Lessons from a Man Who Has Been There and Done That (III)
In Thomas Oden’s book After Modernity…What? he tells a fascinating story that set me to thinking. It seems that he had a research year, but was going to be limited in the actual number of books he would be able to take with them. Thus, he found himself in the highly untenable situation of having to choose only a rather small selection. I pray that I’ll never have to do that, but Oden did.
As he went through his second and third round “cuts” what he describes as “an astonishing pattern” became apparent to him.[1] When he had finally pared the books down to the actual number he would take with him he writes, “…the shock hit me: there were no books among my final selections from the twentieth century!”[2] I don’t believe I’d go quite that far as I believe some very good books have appeared in the 20th and 21st centuries, but his point is well taken.

++++++++

**WHAT YOU NEED TO DO:**
a - Using the passage on Thomas Oden's book choices, answer:
(i) Which book by Oden contains the story?
(ii) What limit did Oden face for his research year?
(iii) What did Oden find missing from his final selections?
b - List every word or phrase set in quotation marks in the passage on Thomas Oden's book choices.
c - Carry on the passage on Thomas Oden's book choices, starting after its final sentence.
The records that come next have no connection to the passage on Thomas Oden's book choices.

++++++++

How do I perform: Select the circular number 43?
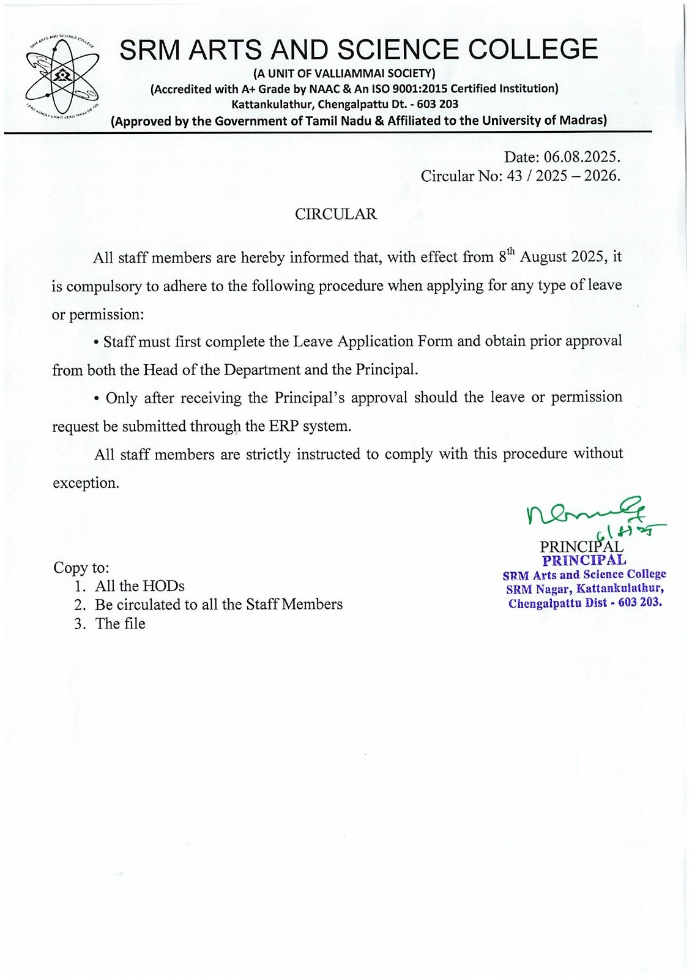click(x=515, y=176)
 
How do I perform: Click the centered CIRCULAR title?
click(x=336, y=214)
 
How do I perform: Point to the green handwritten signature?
click(x=587, y=514)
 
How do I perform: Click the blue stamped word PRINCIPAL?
click(x=584, y=560)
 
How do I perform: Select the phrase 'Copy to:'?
click(x=81, y=567)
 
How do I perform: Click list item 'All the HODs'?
click(x=140, y=586)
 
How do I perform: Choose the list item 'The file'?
click(x=120, y=624)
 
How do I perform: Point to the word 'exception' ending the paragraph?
click(x=84, y=483)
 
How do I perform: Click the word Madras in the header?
click(x=581, y=121)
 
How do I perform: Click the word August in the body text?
click(x=543, y=257)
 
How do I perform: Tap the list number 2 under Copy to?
click(x=80, y=605)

++++++++

**TASK RESPONSES:**
a -
(i) After Modernity…What?
(ii) He could take only a limited number of books with him.
(iii) Books from the twentieth century.

b -
- cuts
- an astonishing pattern
- …the shock hit me: there were no books among my final selections from the twentieth century!

c -
Rick Lints explains, “It might be argued that evangelical theology has not attained prominence because the evangelical community has not produced a theologian with the abilities of an Augustine, Calvin, or Edwards.”[3] In a footnote to this statement Lints states, “But it is worth noting in this regard that the evangelical community has managed to produce scholars gifted enough to make their mark on the disciplines of philosophy, history, and the social sciences. These scholars may not rank with Augustine, Calvin, or Edwards in the history of Christendom, but their profound influence in the academy is unmistakable.”[4] He’s right. However, for me, the number of modern books I’d take would be quite limited. I would include Lints’ book as well as David Well’s books.
I use this provocative example precisely because John Leith has a heading in the first chapter of his book Crisis in the Church, that deals with modern man’s love affair with “the new” and his almost utter disdain for what is “old.” Why bother reading a bunch of dead guys anyway? It’s under the section entitled “Consequences of the Crisis” that Leith lists nine key, essential consequences that occurred in the Presbyterian Church USA that serve as excellent warnings for us today.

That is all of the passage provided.